• Work to complete:
Rewrite the material from its start through the line containing "tap(1549, 386)", shifting every coordinate in the answers up by 131.

[Material for locating described items]

## START

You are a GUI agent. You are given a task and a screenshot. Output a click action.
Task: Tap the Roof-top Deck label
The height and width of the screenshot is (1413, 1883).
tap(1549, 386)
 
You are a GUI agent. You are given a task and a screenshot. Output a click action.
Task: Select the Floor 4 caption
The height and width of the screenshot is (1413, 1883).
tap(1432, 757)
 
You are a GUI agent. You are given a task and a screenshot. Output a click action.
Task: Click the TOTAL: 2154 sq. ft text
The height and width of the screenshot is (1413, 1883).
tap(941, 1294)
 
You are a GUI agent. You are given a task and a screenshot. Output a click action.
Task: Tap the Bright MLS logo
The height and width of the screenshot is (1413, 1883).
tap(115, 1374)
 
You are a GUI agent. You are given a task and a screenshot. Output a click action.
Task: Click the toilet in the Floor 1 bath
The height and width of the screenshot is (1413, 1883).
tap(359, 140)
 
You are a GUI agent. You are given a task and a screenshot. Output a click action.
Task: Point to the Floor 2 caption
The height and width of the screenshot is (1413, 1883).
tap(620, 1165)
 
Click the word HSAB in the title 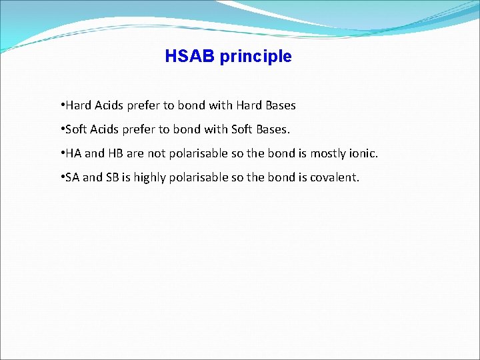pos(190,57)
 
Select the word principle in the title pos(255,57)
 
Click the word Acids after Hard pos(111,105)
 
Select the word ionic pos(363,153)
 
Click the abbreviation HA pos(73,153)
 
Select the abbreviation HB pos(115,153)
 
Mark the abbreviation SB pos(111,177)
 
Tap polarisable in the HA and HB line pos(199,154)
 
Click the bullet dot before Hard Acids pos(61,105)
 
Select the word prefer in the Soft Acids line pos(142,130)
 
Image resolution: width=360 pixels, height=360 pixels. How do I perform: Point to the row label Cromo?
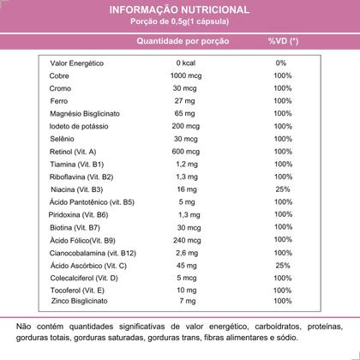61,88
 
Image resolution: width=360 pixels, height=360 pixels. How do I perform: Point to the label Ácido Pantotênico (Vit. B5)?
92,201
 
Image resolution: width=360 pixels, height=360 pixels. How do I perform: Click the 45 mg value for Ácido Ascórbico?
185,266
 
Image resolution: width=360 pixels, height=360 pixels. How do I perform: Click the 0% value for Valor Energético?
281,63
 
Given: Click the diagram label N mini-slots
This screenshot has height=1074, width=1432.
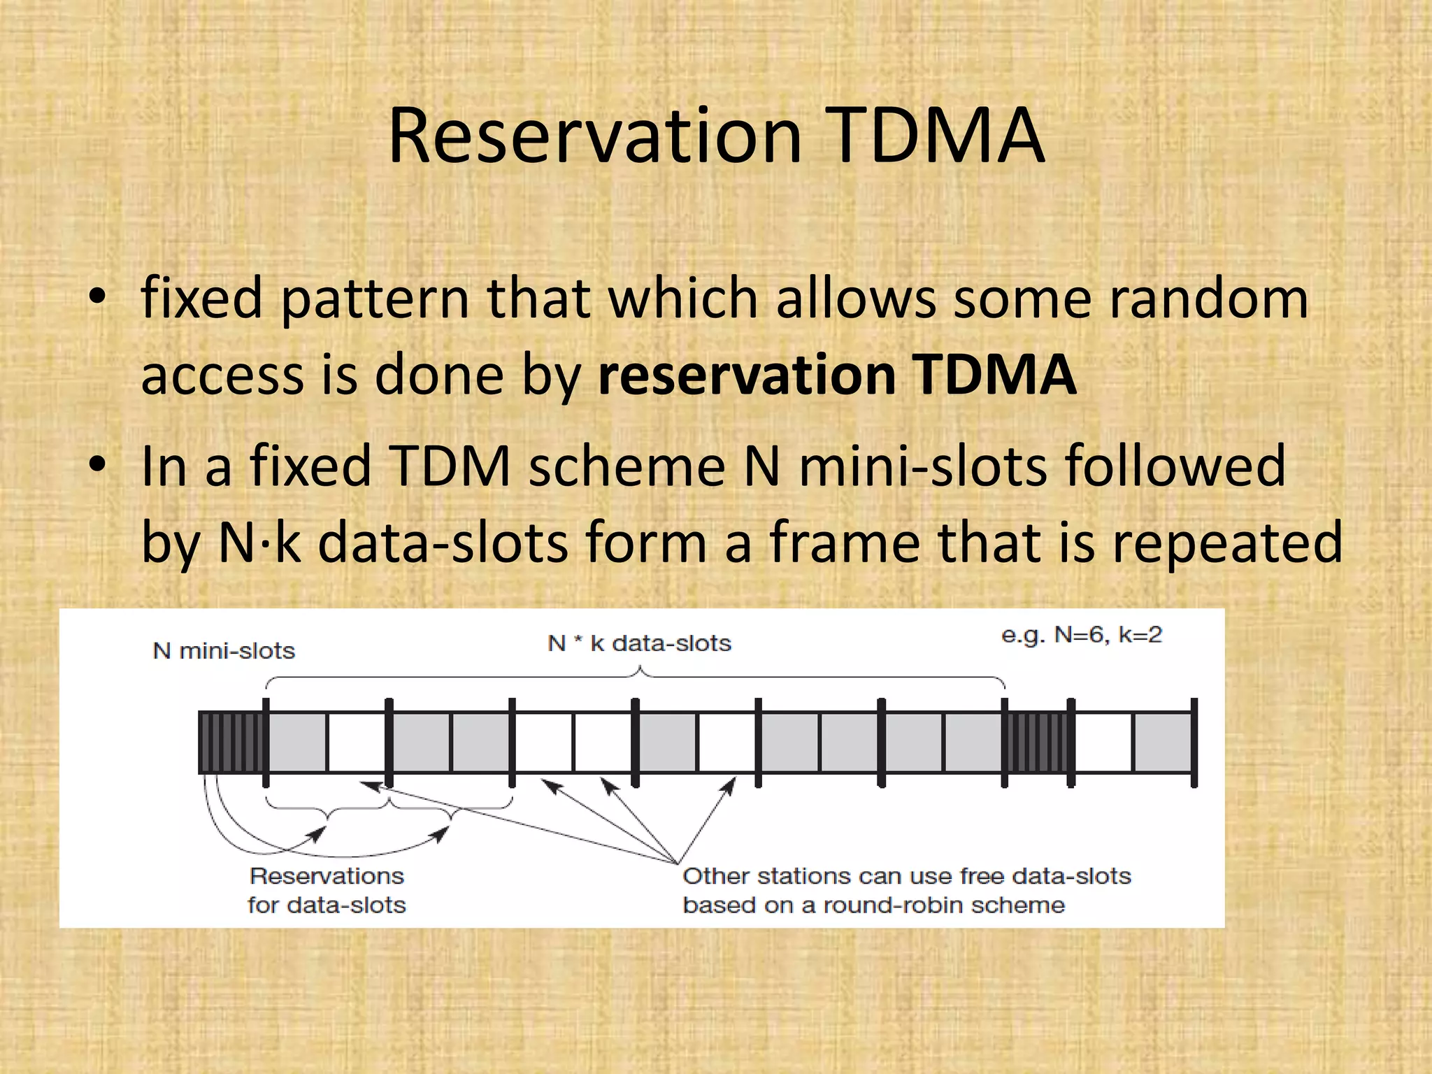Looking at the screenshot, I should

## END

• Result:
You are a GUI agent. You are given a task and a screenshot. Output a click action.
Task: Tap the Roof-top Deck label
The height and width of the screenshot is (1413, 1883).
tap(1680, 517)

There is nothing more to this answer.